Em Guarapuava está em andamento uma das principais pesquisas genéticas do Brasil. É o Genomas Paraná, um projeto que tem o objetivo de mapear o DNA da população, entender como a genética se relaciona com doenças e criar estratégias mais precisas para prevenir, diagnosticar e tratar cada paciente.
A ideia é usar o perfil genético junto com informações sobre saúde, histórico familiar e estilo de vida para orientar políticas públicas e oferecer tratamentos mais seguros e personalizados. É o princípio da chamada medicina de precisão — uma realidade que começa a ganhar força no interior do Paraná.
Projeto
A pesquisa é coordenada pela Unicentro e pelo Instituto para Pesquisa do Câncer de Guarapuava (IPEC), com apoio da Secretaria de Ciência, Tecnologia e Ensino Superior e da Fundação Araucária. Hoje, o projeto já entrevistou mais de 3 mil participantes e coletou amostras de sangue, saliva e fezes, das quais 1.500 já foram sequenciadas.

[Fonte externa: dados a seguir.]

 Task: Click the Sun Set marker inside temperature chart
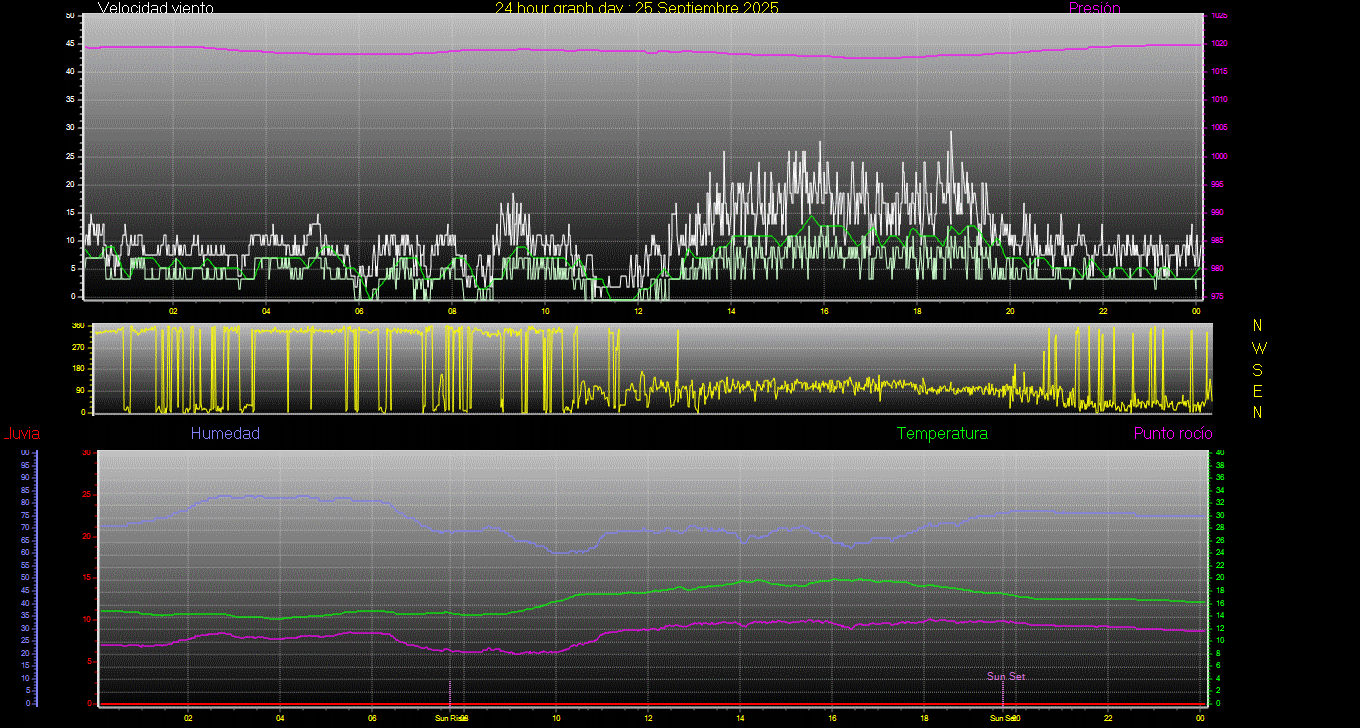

“O projeto tem quatro etapas. A primeira que é a coleta de dados, que é entrevista com o paciente e todos esses dados clínicos. A segunda que é coleta de amostras, a terceira que é o sequenciamento em si e a quarta que é a análise desses dados gerados. As três andam simultaneamente”, explica o coordenador do projeto, David Livingstone Figueiredo.
Participação
A participação da comunidade é essencial. Os moradores de Guarapuava são escolhidos por sorteio de endereços, busca de idosos com mais de 80 anos e por inscrições de voluntários pela internet. Quem participa responde a um questionário detalhado, com 369 perguntas sobre saúde, estilo de vida e histórico familiar.
Tecnologia
Depois da coleta, todo o material biológico é processado no IPEC, que conta com infraestrutura de última geração. O trabalho vai desde a extração e purificação de DNA e RNA até o preparo das amostras em uma das plataformas de sequenciamento mais consolidadas do mundo.
“O IPEC é o ambiente que reúne os profissionais capacitados com tecnologia de ponta, especializado em sequenciamento genético e de DNA, que concretiza esses projetos. Aqui nós somos equipados com equipamentos automatizados desde o processamento da amostra até o preparo para o sequenciamento”, detalha o consultor Luis Gustavo Morello.
Rede nacional de pesquisa
O Genomas Paraná faz parte do Genoma SUS, uma rede nacional dentro do programa Genomas Brasil, criada pelo Ministério da Saúde para estruturar a base da medicina de precisão no Sistema Único de Saúde. No primeiro ano, a meta é sequenciar 21 mil genomas brasileiros em oito centros espalhados pelo País. Em Guarapuava, o projeto já envolve cerca de 90 pesquisadores.
“Essa rede Genoma SUS envolve perto de 90 pessoas focadas em projetos semelhantes a esse. O nosso tem uma ênfase um pouco diferente, que é olhar para a população. A maioria dos outros projetos olham para doenças específicas”, completa David.
Simpósio
Além de avançar no campo da pesquisa, Guarapuava vai sediar entre os dias 24 a 26 de setembro, o Segundo Simpósio de Medicina de Precisão do Vale do Genoma, reunindo especialistas de todo o Brasil para debater a aplicação da genômica em áreas como oncologia adulto, oncologia pediátrica e cardiologia.
“É curioso ver o interior do Paraná se tornar essa onda de movimento dentro da área da genômica, que vem tomando proporções nacionais”, destaca Morello.